En condiciones normales en la Tierra, el cuerpo humano trabaja constantemente contra la gravedad, lo que mantiene activos músculos y huesos. Sin embargo, durante la misión, esa resistencia desapareció, lo que generó un proceso de desacondicionamiento físico.

De acuerdo con la UNAL, este fenómeno provocó que los músculos se debilitaran progresivamente, mientras que los huesos perdieran densidad, aumentando el riesgo de afectaciones físicas. Este proceso comenzó en los primeros días en órbita y se acentuó con el paso del tiempo.

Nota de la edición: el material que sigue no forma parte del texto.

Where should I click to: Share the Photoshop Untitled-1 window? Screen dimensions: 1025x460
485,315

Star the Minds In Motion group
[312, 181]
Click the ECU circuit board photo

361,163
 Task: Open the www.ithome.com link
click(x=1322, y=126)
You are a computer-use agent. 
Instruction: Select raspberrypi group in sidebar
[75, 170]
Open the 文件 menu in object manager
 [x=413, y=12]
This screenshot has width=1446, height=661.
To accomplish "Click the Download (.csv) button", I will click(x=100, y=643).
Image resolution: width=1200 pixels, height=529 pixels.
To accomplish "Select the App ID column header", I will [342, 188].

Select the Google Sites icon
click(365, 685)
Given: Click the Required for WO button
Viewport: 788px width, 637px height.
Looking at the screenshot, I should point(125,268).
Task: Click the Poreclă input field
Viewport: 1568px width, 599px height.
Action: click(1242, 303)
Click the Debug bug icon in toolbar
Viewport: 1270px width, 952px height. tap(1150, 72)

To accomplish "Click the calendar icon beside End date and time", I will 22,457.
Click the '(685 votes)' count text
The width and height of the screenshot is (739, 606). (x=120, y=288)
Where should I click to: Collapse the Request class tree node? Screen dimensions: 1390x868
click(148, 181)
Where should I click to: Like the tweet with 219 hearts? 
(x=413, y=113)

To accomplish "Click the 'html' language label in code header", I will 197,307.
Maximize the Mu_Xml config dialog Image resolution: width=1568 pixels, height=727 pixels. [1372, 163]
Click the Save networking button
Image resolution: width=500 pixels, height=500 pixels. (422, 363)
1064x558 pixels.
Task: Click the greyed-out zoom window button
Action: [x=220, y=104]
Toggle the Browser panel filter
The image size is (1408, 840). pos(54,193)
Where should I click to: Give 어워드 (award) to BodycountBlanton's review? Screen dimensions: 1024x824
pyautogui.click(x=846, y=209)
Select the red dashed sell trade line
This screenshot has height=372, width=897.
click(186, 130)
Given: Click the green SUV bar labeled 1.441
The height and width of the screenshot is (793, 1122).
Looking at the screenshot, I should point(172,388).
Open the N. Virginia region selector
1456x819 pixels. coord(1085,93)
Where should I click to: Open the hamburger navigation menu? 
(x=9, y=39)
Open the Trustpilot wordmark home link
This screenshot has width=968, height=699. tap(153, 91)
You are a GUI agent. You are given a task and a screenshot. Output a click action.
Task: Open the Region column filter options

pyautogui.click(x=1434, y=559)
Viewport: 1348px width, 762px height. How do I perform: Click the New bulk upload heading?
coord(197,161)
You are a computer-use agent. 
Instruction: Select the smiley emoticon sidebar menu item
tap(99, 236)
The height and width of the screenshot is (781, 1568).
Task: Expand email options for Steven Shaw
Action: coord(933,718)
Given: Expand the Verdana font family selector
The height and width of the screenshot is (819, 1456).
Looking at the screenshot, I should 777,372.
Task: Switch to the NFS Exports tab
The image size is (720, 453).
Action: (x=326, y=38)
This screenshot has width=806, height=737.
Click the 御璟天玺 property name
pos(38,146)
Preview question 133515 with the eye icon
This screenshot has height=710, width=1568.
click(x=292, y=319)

“En el espacio, los líquidos pueden acumularse en el tórax y la cabeza, lo que da la sensación de tener la cara hinchada y las piernas más delgadas. El cuerpo interpreta esta acumulación como si hubiera demasiada agua, y responde eliminando líquidos a través de la orina. Por eso, los astronautas pueden deshidratarse y hasta perder las ganas de beber”, añadió el médico Muñoz.

Redistribución de líquidos y efectos en el sistema cardiovascular

Otro de los cambios documentados fue la redistribución de los fluidos corporales. En el espacio, los líquidos se desplazaron hacia la parte superior del cuerpo, lo que generó hinchazón facial y presión en la cabeza.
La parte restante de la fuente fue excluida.